Use Raspberry Pi Imager and install Raspberry Pi OS Lite.

Helpful options to set during imaging:

• hostname
• Wi-Fi SSID and password
• SSH enabled
• username and password
• locale and timezone

2. First boot

After the Pi boots:

sudo apt update
sudo apt upgrade -y

3. Enable I2C

Run:

sudo raspi-config

Then enable:

• Interface Options -> I2C -> Enable

Reboot afterward:

sudo reboot

4. Verify the OLED is visible

Install I2C tools:

sudo apt install -y i2c-tools

Then scan bus 1:

i2cdetect -y 1

You should usually see 3c in the grid if the OLED is wired correctly.

5. Install the app

Install the Python dependencies:

python3 -m venv .venv
source .venv/bin/activate
pip install -r requirements.txt

If your audio hardware pops at the start and end of each alert, add a silent looping MP3 at assets/silent.mp3. When present, FlightTrackr will keep that file playing at zero volume in the background so the audio path stays open.

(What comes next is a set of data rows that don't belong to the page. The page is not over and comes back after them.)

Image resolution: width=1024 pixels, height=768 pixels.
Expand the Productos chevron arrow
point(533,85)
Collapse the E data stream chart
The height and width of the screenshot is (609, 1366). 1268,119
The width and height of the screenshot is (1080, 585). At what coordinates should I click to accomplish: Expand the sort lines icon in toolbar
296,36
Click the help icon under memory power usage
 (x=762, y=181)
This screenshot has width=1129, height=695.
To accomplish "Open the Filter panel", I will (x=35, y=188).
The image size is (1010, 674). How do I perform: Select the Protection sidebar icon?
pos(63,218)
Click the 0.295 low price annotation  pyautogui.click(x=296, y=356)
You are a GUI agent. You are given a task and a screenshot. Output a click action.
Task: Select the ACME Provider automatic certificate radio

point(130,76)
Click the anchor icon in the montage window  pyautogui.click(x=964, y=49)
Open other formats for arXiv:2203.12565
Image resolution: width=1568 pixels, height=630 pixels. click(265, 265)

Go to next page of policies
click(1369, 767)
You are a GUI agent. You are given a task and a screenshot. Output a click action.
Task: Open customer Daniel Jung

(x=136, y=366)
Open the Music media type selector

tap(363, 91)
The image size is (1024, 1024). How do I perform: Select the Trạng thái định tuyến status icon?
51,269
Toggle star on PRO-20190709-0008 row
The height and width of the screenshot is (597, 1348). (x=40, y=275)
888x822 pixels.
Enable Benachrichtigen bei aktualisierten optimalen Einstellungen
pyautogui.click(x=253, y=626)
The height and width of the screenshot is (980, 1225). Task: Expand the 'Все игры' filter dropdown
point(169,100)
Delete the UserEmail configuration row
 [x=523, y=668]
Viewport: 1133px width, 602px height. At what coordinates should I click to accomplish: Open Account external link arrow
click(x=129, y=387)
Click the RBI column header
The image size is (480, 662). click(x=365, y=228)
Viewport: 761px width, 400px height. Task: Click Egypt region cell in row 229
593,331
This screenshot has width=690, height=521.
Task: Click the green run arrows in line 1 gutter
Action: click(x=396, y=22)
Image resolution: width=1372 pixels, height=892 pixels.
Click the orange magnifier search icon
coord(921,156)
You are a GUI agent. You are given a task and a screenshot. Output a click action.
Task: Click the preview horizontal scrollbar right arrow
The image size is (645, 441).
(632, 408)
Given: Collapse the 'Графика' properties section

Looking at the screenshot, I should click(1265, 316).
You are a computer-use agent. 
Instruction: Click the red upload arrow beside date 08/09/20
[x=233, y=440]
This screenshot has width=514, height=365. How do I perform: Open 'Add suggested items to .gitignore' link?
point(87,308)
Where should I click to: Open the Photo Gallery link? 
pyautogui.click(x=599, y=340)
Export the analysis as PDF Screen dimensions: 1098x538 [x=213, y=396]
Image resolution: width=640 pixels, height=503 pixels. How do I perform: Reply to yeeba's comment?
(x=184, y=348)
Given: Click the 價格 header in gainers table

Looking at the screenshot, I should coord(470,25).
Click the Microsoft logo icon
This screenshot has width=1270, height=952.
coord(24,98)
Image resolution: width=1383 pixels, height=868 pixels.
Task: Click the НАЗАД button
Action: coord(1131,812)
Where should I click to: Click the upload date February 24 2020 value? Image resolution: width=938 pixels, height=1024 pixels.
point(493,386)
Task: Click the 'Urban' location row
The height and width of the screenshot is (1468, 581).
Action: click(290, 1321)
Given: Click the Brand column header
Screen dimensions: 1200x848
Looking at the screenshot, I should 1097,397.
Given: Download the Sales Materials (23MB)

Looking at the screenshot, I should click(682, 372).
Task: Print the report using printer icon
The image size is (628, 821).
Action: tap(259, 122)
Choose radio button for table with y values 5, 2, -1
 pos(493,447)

On older Raspberry Pi hardware, pip install can take a while. A Pi 1 B+ is absolutely usable here, but it is slow by modern standards.

Configuration

1. Copy the example config:

cp config.example.toml config.toml

2. Open config.toml.
3. Fill in your own API keys in [api_keys].
4. Set your own latitude and longitude in [common].
5. Adjust radius_miles, cooldown_minutes, snooze_start_time, snooze_end_time, and alert_volume to taste.

The top of config.toml is arranged for the settings most people care about first:

• [api_keys] for OpenSky, FlightAware, and AirportDB credentials
• [common] for location, radius, snooze hours, volume, usage caps, and the main OLED timing knobs
• advanced sections below for request timeouts, cache TTLs, logging, paths, and low-level display settings

The Python loader in settings_loader.py reads config.toml and then applies environment variables as overrides. That makes config.toml the easiest file for most users to edit, while still letting you keep secrets or deployment-specific values in env vars.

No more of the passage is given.